> _Informazioni mostrate_:
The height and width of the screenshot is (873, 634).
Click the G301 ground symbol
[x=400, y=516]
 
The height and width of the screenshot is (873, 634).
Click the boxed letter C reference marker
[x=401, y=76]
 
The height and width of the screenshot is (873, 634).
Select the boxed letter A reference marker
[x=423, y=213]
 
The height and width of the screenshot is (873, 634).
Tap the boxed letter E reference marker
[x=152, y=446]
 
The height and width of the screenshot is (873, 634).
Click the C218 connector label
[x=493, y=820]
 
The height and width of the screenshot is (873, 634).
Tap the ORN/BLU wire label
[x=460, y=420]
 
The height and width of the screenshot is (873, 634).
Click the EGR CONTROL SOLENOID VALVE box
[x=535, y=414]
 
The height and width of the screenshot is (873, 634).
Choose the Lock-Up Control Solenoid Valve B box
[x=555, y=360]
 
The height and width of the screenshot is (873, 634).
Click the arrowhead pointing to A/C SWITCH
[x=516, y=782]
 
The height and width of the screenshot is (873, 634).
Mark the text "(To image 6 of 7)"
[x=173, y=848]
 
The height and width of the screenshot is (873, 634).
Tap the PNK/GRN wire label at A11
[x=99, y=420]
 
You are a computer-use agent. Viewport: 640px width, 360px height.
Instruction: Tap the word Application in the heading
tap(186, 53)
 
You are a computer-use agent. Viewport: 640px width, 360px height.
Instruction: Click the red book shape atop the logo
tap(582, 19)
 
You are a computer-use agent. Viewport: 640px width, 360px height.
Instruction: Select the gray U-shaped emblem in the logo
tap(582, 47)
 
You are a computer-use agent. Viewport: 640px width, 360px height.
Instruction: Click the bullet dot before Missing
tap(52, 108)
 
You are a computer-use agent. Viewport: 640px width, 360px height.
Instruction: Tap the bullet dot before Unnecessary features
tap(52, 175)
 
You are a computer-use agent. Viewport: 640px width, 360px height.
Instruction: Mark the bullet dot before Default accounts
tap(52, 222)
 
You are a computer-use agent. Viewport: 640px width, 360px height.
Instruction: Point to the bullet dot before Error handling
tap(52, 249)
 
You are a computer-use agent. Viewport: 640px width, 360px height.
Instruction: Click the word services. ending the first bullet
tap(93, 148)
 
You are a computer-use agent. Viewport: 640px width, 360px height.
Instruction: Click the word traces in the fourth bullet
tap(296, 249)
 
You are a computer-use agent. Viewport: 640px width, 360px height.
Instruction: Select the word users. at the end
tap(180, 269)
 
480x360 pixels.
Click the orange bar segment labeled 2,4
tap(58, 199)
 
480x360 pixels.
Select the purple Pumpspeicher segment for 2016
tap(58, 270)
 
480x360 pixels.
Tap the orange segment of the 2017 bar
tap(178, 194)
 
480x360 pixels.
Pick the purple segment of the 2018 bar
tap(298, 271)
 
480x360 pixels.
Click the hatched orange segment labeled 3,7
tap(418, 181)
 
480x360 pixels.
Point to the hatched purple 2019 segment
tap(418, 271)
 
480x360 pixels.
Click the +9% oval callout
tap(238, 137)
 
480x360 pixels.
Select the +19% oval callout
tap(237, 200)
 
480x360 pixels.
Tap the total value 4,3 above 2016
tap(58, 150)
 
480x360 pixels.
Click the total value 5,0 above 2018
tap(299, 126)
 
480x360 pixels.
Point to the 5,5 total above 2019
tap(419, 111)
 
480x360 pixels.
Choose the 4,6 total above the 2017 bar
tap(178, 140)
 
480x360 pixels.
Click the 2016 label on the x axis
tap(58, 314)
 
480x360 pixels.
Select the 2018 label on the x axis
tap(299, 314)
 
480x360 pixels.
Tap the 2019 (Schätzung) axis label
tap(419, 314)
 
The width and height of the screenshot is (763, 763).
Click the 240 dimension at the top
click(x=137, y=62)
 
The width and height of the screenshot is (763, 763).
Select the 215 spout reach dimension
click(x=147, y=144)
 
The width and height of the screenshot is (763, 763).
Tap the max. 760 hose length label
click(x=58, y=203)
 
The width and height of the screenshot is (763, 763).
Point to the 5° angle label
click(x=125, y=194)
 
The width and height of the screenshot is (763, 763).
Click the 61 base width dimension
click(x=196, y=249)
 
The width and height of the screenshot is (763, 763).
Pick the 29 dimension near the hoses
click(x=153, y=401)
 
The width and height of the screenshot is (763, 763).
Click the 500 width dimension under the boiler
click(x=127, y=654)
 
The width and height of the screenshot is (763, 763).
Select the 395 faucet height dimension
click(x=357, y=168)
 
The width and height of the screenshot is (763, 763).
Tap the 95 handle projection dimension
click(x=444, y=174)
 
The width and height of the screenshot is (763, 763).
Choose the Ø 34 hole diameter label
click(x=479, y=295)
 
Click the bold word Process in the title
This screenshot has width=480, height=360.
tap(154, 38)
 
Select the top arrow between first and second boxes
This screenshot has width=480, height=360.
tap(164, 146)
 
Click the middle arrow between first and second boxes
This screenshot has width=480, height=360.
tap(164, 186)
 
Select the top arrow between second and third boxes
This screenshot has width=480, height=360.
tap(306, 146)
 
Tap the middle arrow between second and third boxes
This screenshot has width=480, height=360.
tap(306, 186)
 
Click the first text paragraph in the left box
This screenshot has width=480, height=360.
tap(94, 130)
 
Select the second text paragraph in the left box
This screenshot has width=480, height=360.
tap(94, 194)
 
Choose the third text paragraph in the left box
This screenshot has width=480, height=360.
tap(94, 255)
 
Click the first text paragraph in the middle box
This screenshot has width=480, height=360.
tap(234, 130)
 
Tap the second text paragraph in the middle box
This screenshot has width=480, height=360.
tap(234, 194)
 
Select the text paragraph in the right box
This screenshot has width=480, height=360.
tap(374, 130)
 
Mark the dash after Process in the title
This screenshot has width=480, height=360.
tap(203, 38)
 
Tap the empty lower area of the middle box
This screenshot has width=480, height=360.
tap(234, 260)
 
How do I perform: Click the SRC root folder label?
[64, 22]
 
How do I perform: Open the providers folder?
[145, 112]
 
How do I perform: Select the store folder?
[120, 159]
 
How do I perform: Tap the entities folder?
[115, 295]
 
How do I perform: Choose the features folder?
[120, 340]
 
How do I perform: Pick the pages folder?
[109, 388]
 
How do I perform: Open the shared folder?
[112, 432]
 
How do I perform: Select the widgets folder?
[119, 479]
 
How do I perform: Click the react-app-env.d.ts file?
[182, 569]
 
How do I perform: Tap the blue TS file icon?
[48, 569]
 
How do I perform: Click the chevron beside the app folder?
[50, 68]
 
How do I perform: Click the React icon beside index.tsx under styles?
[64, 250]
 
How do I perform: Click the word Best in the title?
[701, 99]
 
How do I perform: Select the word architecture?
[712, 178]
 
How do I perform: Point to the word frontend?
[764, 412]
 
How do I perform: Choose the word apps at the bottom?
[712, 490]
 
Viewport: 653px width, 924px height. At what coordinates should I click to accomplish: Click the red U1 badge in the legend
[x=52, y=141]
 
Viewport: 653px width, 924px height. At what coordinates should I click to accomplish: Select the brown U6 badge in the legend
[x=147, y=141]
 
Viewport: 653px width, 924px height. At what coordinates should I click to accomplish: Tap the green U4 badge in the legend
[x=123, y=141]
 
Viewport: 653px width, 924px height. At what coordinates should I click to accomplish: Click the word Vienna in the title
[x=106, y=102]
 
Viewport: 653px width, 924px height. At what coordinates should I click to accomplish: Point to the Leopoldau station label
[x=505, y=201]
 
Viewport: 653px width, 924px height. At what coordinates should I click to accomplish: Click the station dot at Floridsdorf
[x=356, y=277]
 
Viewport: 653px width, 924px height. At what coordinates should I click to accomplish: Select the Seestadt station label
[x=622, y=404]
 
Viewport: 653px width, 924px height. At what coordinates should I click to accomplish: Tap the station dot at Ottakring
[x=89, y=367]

> _Richiesta scritta_:
Riporta per intero ogni riga qui sopra che contiene la parola "total".

> _Risposta giusta_:
Tap the total value 4,3 above 2016
Click the total value 5,0 above 2018
Point to the 5,5 total above 2019
Choose the 4,6 total above the 2017 bar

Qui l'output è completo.